A typical conversation went something like this:
Us (in Bambara): Hello!
Them: Hello, thank you!
Us: How are you?
Them: All is well. How are you?
Us: All is well. How is your family?
Them: All is well (followed by an incoherent series of phrases)
Us (shaking heads, looking confused): Only a little Bambara . . .
Them: Giggle, giggle, giggle

But even when we exhausted our Bambara and French we found we could still communicate on a deeper level.

As Capt. Paul Alexander, an 8th Special Operations Squadron pilot, observed, it doesn't take words to forge a relationship.

"Children are boundless," he said. "They don't care if you speak their language or what color you are."
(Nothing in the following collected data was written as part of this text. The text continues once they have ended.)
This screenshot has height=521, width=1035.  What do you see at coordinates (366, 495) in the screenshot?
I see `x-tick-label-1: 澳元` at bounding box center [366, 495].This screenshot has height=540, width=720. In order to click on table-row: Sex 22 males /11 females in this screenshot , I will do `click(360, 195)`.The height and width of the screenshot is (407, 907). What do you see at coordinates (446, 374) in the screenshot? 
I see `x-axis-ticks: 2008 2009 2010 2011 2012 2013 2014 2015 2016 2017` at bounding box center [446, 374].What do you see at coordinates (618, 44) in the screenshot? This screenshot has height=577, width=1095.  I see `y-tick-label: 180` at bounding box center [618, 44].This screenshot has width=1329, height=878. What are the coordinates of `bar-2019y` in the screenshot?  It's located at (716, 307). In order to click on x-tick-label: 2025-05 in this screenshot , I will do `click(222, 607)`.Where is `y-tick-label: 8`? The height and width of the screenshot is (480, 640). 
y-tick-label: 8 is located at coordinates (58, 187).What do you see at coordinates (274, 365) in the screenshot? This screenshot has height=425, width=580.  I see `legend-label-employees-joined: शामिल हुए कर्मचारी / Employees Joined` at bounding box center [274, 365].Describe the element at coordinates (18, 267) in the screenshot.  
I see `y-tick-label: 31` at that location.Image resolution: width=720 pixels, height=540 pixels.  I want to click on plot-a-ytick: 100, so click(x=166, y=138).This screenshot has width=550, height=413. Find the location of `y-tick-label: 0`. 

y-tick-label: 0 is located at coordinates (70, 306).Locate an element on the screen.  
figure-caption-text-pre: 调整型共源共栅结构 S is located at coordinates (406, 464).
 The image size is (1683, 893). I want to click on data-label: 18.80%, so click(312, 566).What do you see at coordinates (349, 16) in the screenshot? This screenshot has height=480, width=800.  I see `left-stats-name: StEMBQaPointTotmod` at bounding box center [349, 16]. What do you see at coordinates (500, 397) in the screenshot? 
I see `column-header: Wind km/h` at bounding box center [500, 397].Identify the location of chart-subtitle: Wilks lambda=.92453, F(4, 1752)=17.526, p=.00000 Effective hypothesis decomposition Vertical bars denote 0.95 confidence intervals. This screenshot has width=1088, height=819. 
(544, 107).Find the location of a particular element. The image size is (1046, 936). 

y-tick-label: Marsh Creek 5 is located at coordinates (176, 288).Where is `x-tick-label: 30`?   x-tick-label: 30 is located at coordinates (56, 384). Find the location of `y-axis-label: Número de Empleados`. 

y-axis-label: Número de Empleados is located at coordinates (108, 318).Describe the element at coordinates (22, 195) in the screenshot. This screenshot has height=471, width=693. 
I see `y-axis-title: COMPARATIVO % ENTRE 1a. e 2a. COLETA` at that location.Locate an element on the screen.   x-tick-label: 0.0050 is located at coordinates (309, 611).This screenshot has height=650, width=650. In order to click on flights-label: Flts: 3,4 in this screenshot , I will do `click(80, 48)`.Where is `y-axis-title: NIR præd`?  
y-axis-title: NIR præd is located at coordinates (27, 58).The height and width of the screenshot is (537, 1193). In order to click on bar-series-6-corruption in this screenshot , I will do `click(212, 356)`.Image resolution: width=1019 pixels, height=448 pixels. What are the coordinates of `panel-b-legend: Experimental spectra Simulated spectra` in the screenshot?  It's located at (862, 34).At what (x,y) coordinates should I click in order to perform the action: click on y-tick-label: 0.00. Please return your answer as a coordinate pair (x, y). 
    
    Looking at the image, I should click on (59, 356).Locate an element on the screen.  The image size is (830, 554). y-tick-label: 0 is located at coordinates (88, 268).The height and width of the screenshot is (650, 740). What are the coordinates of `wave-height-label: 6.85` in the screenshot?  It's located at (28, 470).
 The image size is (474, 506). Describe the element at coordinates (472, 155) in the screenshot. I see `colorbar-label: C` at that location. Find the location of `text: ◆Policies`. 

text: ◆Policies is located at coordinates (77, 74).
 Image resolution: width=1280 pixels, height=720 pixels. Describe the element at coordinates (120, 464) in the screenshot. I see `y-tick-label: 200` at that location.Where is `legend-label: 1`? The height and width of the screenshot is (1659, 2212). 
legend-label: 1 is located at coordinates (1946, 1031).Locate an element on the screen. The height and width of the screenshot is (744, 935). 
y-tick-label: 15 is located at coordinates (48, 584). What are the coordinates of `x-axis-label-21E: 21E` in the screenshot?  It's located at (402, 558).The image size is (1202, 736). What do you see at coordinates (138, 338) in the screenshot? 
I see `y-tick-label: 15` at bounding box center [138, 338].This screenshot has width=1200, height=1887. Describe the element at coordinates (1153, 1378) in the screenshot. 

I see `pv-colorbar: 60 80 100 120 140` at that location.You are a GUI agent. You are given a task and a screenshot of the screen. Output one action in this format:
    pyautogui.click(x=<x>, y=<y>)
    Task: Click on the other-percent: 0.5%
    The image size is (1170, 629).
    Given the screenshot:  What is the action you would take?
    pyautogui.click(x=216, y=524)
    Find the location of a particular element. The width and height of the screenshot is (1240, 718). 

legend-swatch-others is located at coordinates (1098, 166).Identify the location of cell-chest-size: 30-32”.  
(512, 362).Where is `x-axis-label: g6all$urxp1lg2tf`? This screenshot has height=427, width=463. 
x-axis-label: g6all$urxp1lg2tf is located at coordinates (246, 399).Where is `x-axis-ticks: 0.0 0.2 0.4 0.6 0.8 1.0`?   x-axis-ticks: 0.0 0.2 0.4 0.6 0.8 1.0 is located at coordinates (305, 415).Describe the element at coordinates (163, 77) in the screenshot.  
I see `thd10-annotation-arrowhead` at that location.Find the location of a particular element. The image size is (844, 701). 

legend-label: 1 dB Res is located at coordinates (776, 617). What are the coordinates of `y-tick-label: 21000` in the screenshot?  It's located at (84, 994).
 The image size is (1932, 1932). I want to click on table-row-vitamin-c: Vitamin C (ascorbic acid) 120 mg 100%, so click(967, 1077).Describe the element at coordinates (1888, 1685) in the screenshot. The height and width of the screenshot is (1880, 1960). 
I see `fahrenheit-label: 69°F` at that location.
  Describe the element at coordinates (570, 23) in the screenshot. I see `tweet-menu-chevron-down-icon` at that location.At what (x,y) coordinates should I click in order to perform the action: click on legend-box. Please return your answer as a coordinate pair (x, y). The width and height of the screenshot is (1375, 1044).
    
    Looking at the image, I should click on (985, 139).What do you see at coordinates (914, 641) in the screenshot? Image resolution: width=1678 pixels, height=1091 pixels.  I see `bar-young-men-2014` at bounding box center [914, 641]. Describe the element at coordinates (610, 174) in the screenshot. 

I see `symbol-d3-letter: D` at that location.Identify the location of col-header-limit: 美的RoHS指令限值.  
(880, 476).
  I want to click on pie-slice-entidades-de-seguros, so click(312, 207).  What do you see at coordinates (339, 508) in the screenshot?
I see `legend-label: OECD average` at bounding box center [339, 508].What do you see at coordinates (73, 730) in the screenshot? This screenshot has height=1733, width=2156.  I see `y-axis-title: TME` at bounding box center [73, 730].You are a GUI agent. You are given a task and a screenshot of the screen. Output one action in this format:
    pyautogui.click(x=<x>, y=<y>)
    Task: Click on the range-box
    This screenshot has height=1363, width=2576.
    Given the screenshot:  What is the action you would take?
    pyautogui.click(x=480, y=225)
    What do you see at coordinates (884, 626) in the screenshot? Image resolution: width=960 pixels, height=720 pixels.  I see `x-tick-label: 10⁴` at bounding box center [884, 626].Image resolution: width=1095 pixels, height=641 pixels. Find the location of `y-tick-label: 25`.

In Mali, there is a universal language: a smile, a handshake, a high-five, a sheepish look when you confuse the word for "hello" with the word for "thank you."

They are some of the friendliest, most hospitable people I've ever met. And the great irony is they have next to nothing.

Mali is one of the most impoverished nations in the world. They live without what are, by American standards, "basic necessities." They have no sanitation, no electricity, no running water. Many don't have vehicles. Many are unemployed. Many don't have roofs over their heads.

So I learned to be thankful.

But yet, as Americans are complaining about long lines at Wal-Mart, overcooked steaks, broken air conditioning and slow internet connections, the Malians are unequivocally, uncompromisingly happy.

My most powerful lesson . . . we could learn a lot from these people.

"I wish all U.S. kids could come here and see all the things we take for granted," Captain Alexander said. "They would come home with a much better appreciation."

I certainly have.

Oh, and in case you were wondering, I did use the bug spray, Lysol, hand sanitizer and extra toilet paper.